◆ **Task prompt**: Copy out everything from the start of the material down to and including the line containing "Looking at the". Leave the pictures out.

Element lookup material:
━━━

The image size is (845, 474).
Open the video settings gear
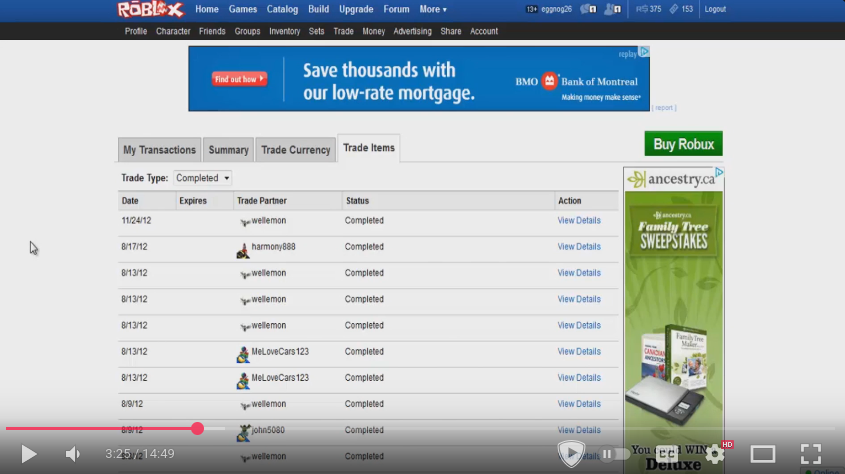715,454
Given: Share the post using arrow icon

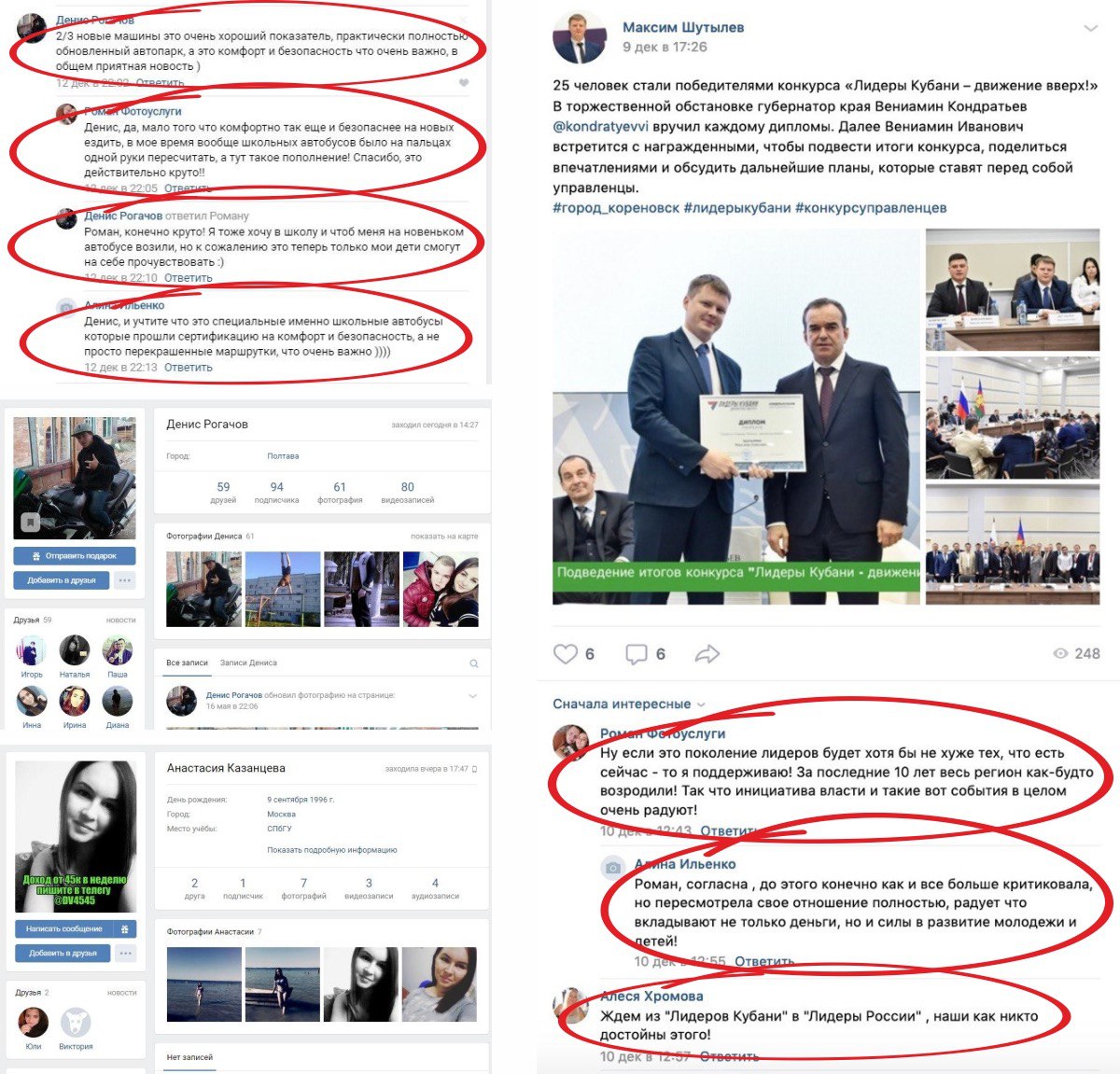Looking at the screenshot, I should (707, 654).
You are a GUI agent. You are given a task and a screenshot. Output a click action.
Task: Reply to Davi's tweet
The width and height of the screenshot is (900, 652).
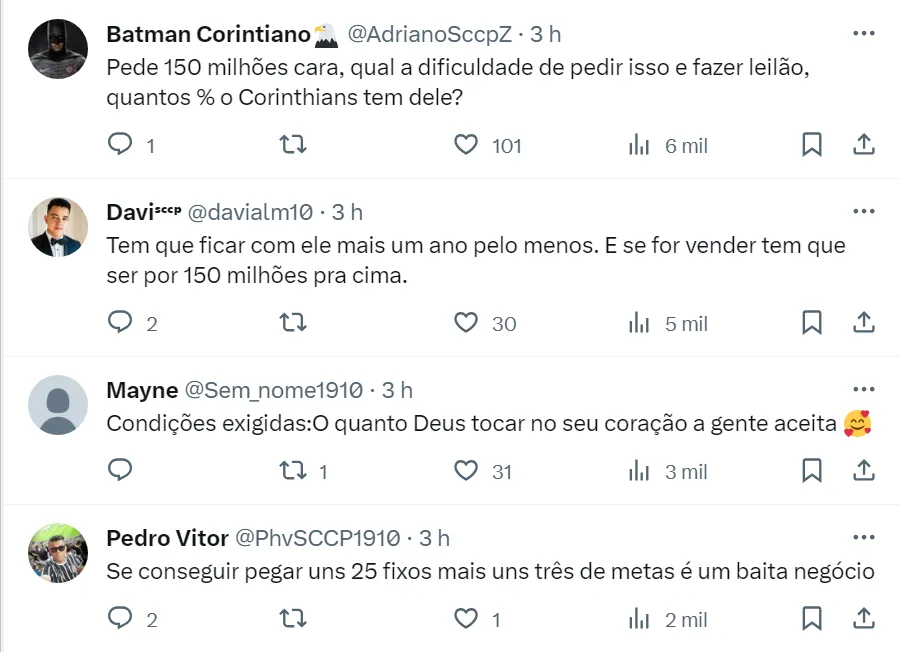[120, 323]
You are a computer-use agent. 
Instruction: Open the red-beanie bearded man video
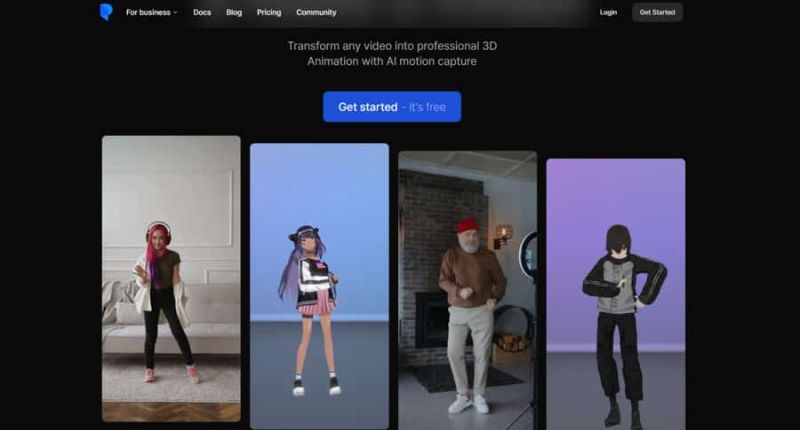click(x=467, y=290)
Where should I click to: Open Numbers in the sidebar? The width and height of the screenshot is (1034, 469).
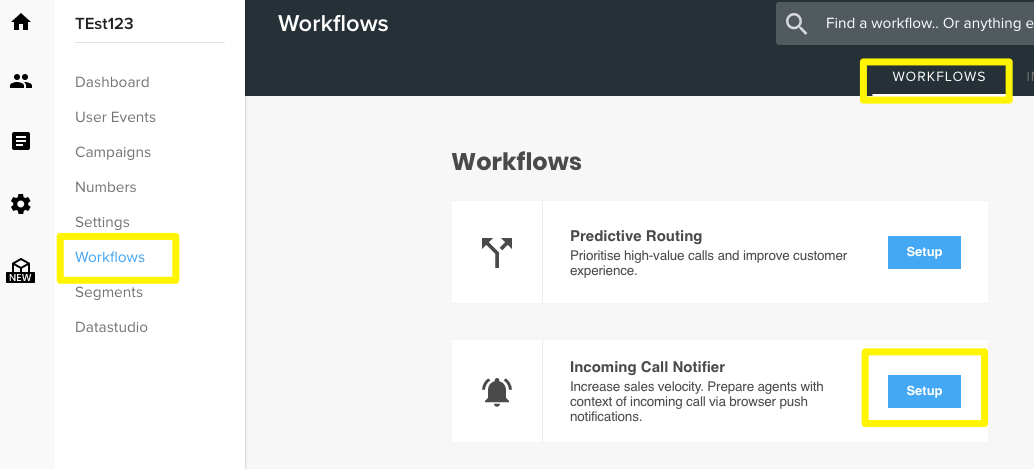tap(106, 187)
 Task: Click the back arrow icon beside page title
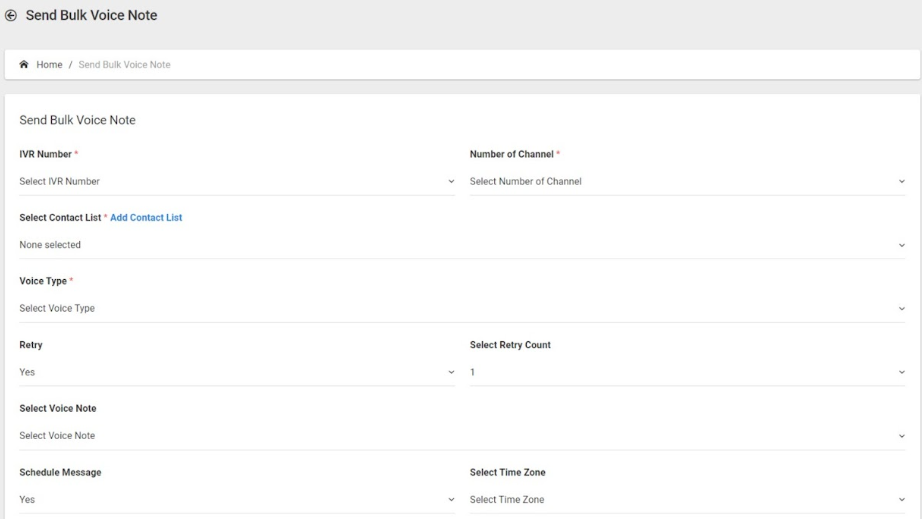(11, 15)
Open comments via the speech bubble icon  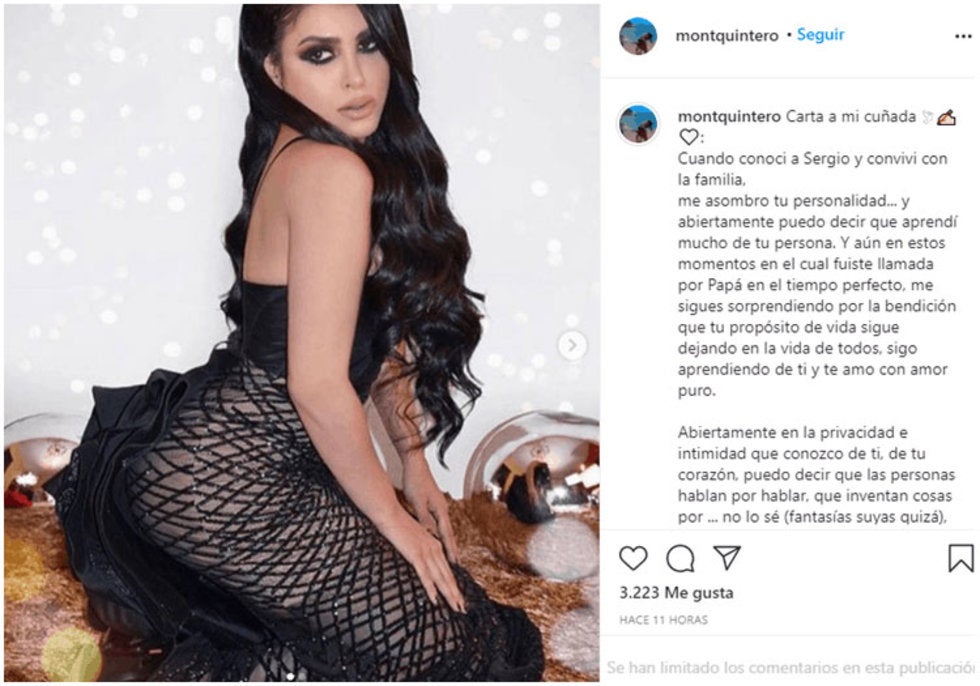[x=680, y=558]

━━━

◆ **Expected answer**:
The image size is (845, 474).
Open the video settings gear
715,454
Given: Share the post using arrow icon

Looking at the screenshot, I should (707, 654).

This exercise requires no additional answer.